** Material for this exercise follows **
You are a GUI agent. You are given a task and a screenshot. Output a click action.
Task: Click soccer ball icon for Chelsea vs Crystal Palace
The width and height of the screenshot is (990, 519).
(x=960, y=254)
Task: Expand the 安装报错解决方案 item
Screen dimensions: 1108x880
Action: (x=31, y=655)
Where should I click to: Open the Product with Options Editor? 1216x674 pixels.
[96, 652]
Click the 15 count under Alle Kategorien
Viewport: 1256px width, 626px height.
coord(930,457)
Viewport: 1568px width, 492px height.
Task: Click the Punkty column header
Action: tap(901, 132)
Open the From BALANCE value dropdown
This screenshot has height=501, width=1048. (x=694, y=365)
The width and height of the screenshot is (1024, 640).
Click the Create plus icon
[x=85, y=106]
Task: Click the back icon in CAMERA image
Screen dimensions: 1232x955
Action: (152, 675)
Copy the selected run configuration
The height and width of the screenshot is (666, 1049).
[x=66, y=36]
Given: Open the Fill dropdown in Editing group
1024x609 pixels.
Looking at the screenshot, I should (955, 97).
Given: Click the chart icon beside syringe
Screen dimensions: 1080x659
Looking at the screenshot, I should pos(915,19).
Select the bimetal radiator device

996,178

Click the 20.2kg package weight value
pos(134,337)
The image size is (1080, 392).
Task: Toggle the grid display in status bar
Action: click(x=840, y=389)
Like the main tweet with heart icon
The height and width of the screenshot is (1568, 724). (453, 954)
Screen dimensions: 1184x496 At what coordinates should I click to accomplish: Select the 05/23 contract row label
** End of Material for this exercise **
Problem details » Exactly reproduce the lines from the one containing "Select the bimetal radiator device" through the end of the records, and only those lines.

Solution to the problem »
Select the bimetal radiator device

996,178

Click the 20.2kg package weight value
pos(134,337)
The image size is (1080, 392).
Task: Toggle the grid display in status bar
Action: click(x=840, y=389)
Like the main tweet with heart icon
The height and width of the screenshot is (1568, 724). (453, 954)
Screen dimensions: 1184x496 At what coordinates should I click to accomplish: Select the 05/23 contract row label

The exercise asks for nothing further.